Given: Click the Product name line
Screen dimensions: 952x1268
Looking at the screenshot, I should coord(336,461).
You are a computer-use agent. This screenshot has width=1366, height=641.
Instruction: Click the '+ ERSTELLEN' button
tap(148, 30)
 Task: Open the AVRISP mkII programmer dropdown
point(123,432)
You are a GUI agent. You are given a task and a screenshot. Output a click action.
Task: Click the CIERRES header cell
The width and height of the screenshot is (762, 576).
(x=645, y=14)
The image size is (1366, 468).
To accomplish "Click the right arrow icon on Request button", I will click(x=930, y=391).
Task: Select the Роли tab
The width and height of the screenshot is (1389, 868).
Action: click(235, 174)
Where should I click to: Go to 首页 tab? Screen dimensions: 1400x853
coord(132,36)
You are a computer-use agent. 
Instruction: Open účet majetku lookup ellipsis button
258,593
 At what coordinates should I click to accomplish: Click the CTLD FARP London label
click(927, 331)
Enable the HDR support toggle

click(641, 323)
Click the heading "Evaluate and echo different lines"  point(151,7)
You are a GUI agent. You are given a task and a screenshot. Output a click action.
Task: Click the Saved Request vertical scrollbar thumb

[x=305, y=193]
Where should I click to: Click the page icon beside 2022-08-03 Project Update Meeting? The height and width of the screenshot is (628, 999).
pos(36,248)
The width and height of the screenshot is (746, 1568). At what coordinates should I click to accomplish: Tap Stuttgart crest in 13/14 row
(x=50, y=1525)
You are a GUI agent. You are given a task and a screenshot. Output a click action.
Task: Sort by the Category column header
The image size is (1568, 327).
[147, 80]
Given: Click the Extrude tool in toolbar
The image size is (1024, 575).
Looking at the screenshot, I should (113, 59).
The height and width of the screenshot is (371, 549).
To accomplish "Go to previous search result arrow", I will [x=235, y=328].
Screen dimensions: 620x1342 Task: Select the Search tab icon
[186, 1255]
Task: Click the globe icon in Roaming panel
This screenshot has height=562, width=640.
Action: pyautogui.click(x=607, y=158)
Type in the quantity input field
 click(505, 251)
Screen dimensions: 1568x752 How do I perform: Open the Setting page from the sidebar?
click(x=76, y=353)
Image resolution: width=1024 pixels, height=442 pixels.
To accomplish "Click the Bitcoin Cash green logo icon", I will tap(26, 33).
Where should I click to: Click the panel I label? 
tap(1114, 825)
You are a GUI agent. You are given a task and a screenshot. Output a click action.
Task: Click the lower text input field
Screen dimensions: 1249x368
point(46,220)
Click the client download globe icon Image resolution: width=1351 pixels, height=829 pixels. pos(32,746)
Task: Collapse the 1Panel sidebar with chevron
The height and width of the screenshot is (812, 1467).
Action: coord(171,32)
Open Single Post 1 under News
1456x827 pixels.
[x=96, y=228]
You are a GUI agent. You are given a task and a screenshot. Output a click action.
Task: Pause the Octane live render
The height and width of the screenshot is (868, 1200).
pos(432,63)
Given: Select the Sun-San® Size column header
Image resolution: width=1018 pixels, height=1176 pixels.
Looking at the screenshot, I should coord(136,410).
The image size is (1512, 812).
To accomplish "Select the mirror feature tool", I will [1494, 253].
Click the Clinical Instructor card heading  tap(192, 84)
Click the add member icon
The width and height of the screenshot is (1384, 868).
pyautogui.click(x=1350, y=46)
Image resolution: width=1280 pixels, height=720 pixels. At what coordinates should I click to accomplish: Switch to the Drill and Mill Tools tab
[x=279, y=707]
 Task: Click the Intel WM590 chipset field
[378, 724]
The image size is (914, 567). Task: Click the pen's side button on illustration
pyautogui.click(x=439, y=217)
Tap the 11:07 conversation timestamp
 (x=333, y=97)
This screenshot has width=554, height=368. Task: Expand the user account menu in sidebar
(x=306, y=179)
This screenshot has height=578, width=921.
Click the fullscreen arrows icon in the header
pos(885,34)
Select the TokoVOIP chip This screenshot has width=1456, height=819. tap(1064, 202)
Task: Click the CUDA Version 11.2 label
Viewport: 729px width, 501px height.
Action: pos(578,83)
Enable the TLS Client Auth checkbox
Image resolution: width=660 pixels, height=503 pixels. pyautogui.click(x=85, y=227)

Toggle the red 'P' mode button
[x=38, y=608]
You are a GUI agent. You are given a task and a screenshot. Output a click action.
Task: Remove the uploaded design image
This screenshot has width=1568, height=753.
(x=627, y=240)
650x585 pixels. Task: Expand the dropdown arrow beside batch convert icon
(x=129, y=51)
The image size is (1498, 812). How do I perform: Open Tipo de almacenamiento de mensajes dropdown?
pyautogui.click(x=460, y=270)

━━━━━━━━━━━━━━━━

WRITTEN TASK
Please format every line of the records above as a JSON list of strings, one string per line, with blank lines left out.

FINISHED ANSWER
[
  "Given: Click the Product name line",
  "Screen dimensions: 952x1268",
  "Looking at the screenshot, I should coord(336,461).",
  "You are a computer-use agent. This screenshot has width=1366, height=641.",
  "Instruction: Click the '+ ERSTELLEN' button",
  "tap(148, 30)",
  " Task: Open the AVRISP mkII programmer dropdown",
  "point(123,432)",
  "You are a GUI agent. You are given a task and a screenshot. Output a click action.",
  "Task: Click the CIERRES header cell",
  "The width and height of the screenshot is (762, 576).",
  "(x=645, y=14)",
  "The image size is (1366, 468).",
  "To accomplish \"Click the right arrow icon on Request button\", I will click(x=930, y=391).",
  "Task: Select the Роли tab",
  "The width and height of the screenshot is (1389, 868).",
  "Action: click(235, 174)",
  "Where should I click to: Go to 首页 tab? Screen dimensions: 1400x853",
  "coord(132,36)",
  "You are a computer-use agent. ",
  "Instruction: Open účet majetku lookup ellipsis button",
  "258,593",
  " At what coordinates should I click to accomplish: Click the CTLD FARP London label",
  "click(927, 331)",
  "Enable the HDR support toggle",
  "click(641, 323)",
  "Click the heading \"Evaluate and echo different lines\"  point(151,7)",
  "You are a GUI agent. You are given a task and a screenshot. Output a click action.",
  "Task: Click the Saved Request vertical scrollbar thumb",
  "[x=305, y=193]",
  "Where should I click to: Click the page icon beside 2022-08-03 Project Update Meeting? The height and width of the screenshot is (628, 999).",
  "pos(36,248)",
  "The width and height of the screenshot is (746, 1568). At what coordinates should I click to accomplish: Tap Stuttgart crest in 13/14 row",
  "(x=50, y=1525)",
  "You are a GUI agent. You are given a task and a screenshot. Output a click action.",
  "Task: Sort by the Category column header",
  "The image size is (1568, 327).",
  "[147, 80]",
  "Given: Click the Extrude tool in toolbar",
  "The image size is (1024, 575).",
  "Looking at the screenshot, I should (113, 59).",
  "The height and width of the screenshot is (371, 549).",
  "To accomplish \"Go to previous search result arrow\", I will [x=235, y=328].",
  "Screen dimensions: 620x1342 Task: Select the Search tab icon",
  "[186, 1255]",
  "Task: Click the globe icon in Roaming panel",
  "This screenshot has height=562, width=640.",
  "Action: pyautogui.click(x=607, y=158)",
  "Type in the quantity input field",
  " click(505, 251)",
  "Screen dimensions: 1568x752 How do I perform: Open the Setting page from the sidebar?",
  "click(x=76, y=353)",
  "Image resolution: width=1024 pixels, height=442 pixels.",
  "To accomplish \"Click the Bitcoin Cash green logo icon\", I will tap(26, 33).",
  "Where should I click to: Click the panel I label? ",
  "tap(1114, 825)",
  "You are a GUI agent. You are given a task and a screenshot. Output a click action.",
  "Task: Click the lower text input field",
  "Screen dimensions: 1249x368",
  "point(46,220)",
  "Click the client download globe icon Image resolution: width=1351 pixels, height=829 pixels. pos(32,746)",
  "Task: Collapse the 1Panel sidebar with chevron",
  "The height and width of the screenshot is (812, 1467).",
  "Action: coord(171,32)",
  "Open Single Post 1 under News",
  "1456x827 pixels.",
  "[x=96, y=228]",
  "You are a GUI agent. You are given a task and a screenshot. Output a click action.",
  "Task: Pause the Octane live render",
  "The height and width of the screenshot is (868, 1200).",
  "pos(432,63)",
  "Given: Select the Sun-San® Size column header",
  "Image resolution: width=1018 pixels, height=1176 pixels.",
  "Looking at the screenshot, I should coord(136,410).",
  "The image size is (1512, 812).",
  "To accomplish \"Select the mirror feature tool\", I will [1494, 253].",
  "Click the Clinical Instructor card heading  tap(192, 84)",
  "Click the add member icon",
  "The width and height of the screenshot is (1384, 868).",
  "pyautogui.click(x=1350, y=46)",
  "Image resolution: width=1280 pixels, height=720 pixels. At what coordinates should I click to accomplish: Switch to the Drill and Mill Tools tab",
  "[x=279, y=707]",
  " Task: Click the Intel WM590 chipset field",
  "[378, 724]",
  "The image size is (914, 567). Task: Click the pen's side button on illustration",
  "pyautogui.click(x=439, y=217)",
  "Tap the 11:07 conversation timestamp",
  " (x=333, y=97)",
  "This screenshot has width=554, height=368. Task: Expand the user account menu in sidebar",
  "(x=306, y=179)",
  "This screenshot has height=578, width=921.",
  "Click the fullscreen arrows icon in the header",
  "pos(885,34)",
  "Select the TokoVOIP chip This screenshot has width=1456, height=819. tap(1064, 202)",
  "Task: Click the CUDA Version 11.2 label",
  "Viewport: 729px width, 501px height.",
  "Action: pos(578,83)",
  "Enable the TLS Client Auth checkbox",
  "Image resolution: width=660 pixels, height=503 pixels. pyautogui.click(x=85, y=227)",
  "Toggle the red 'P' mode button",
  "[x=38, y=608]",
  "You are a GUI agent. You are given a task and a screenshot. Output a click action.",
  "Task: Remove the uploaded design image",
  "This screenshot has width=1568, height=753.",
  "(x=627, y=240)",
  "650x585 pixels. Task: Expand the dropdown arrow beside batch convert icon",
  "(x=129, y=51)",
  "The image size is (1498, 812). How do I perform: Open Tipo de almacenamiento de mensajes dropdown?",
  "pyautogui.click(x=460, y=270)"
]